Language Learning

I Built My Own Portuguese Picture Books

I couldn't find reading material easy enough for a true beginner, so I made my own. Thirty tiny books so far, free to read.

I’m teaching myself Brazilian Portuguese. The single hardest part, for me, has been finding stuff to read. Not because there aren’t Portuguese books. There are millions. The problem is that almost none of them are easy enough for someone at the very start.

Even books made for learners assume you already know a few hundred words. Children’s books are worse than you’d think. They’re full of animal sounds, rhymes, and words like “porcupine” that a three-year-old loves and a beginner never needs.
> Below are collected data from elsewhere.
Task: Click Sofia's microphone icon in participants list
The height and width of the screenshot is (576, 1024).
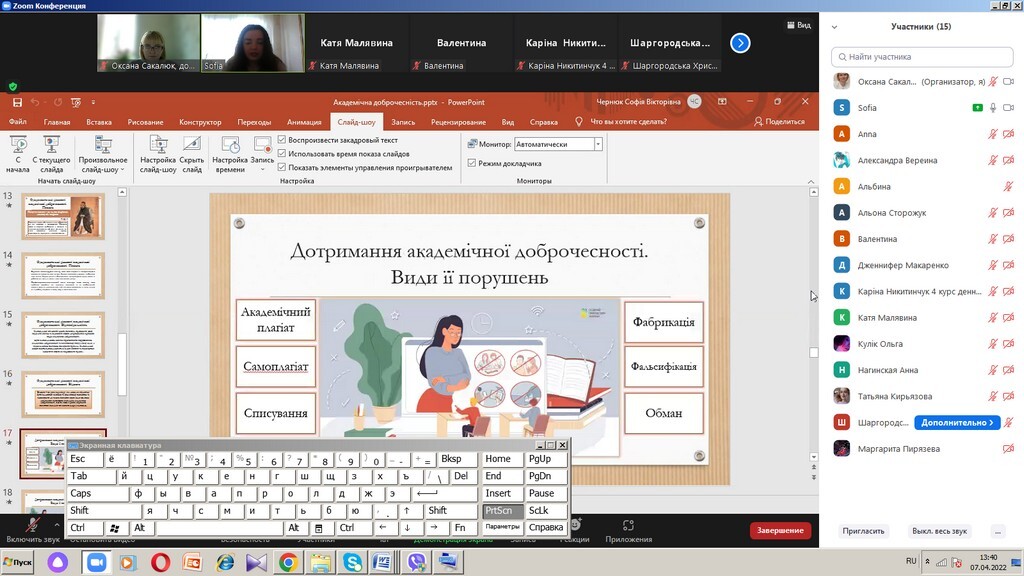Action: pos(993,107)
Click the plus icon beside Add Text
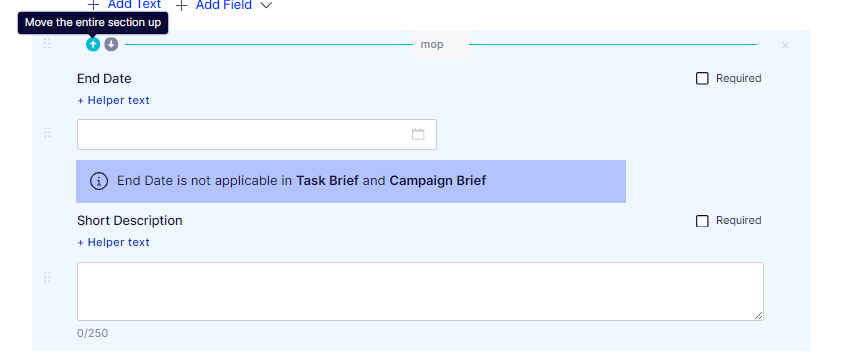Image resolution: width=846 pixels, height=364 pixels. point(93,5)
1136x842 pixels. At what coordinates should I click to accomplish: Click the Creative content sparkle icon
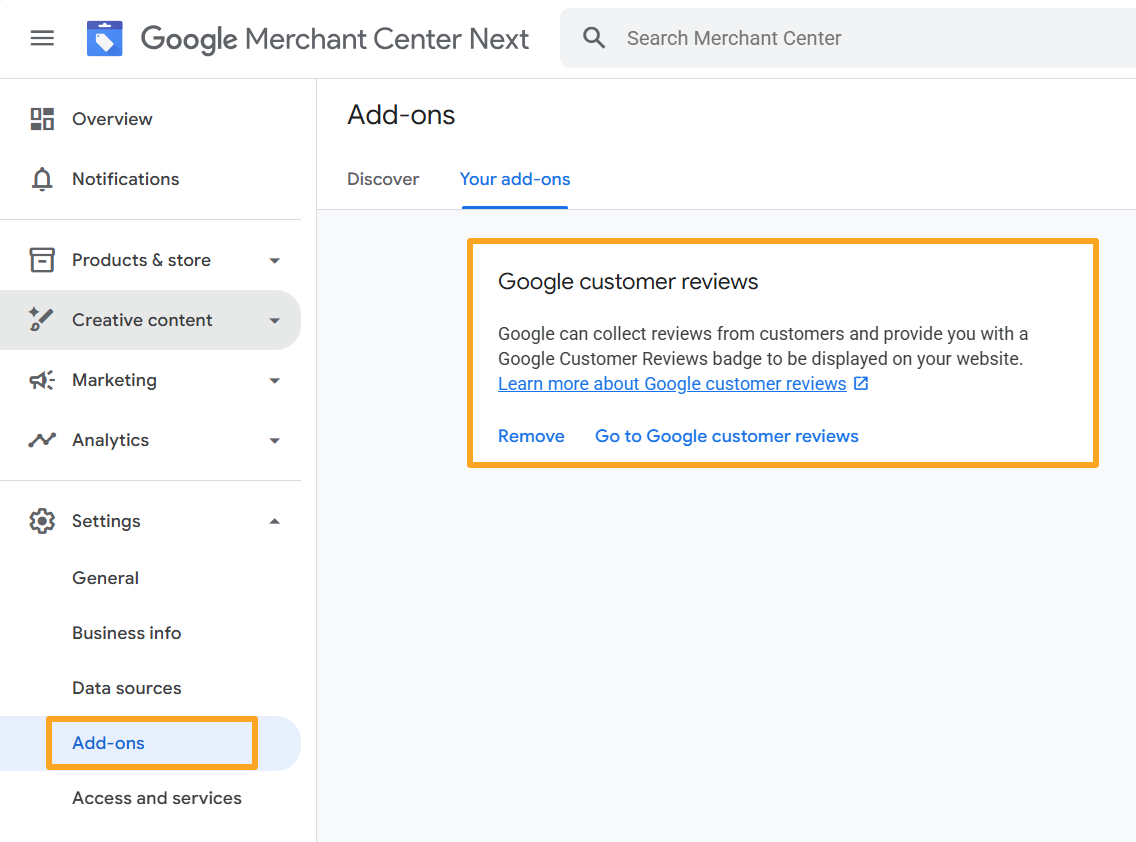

So I built my own. It’s called Leitura (that’s “reading” in Portuguese), and you can use it free at leitura.everydad.dad.

The idea I stole

There’s a theory in language learning called comprehensible input. The short version: you learn a language by reading and hearing things you can actually understand, not by memorizing rules. If you understand the message, your brain does the rest.

The catch is that “understandable” has to be almost embarrassingly easy. Like, one sentence per page easy. That’s the material I couldn’t find, so that’s the material I made.

What the books look like

Each book is a tiny picture book. One sentence per page. The picture shows you exactly what the sentence means, so you never need a dictionary or a translation. There’s a button to hear each sentence read out loud in Brazilian Portuguese.

The stories follow a dad named Steve, his dog Spot, and his cat Nel. Spot is loyal and a little dumb. Nel is a menace. Steve is tired. That’s the whole cast, and it turns out that’s plenty.

The rules behind them

The books look simple, but there’s a system underneath:

  • Every book adds only a handful of new words.
  • A word only shows up after a book has properly introduced it.
  • Each book teaches at most one new piece of grammar, and always with words you already know.
  • Books are 40 to 55 words total. You can read one in a minute.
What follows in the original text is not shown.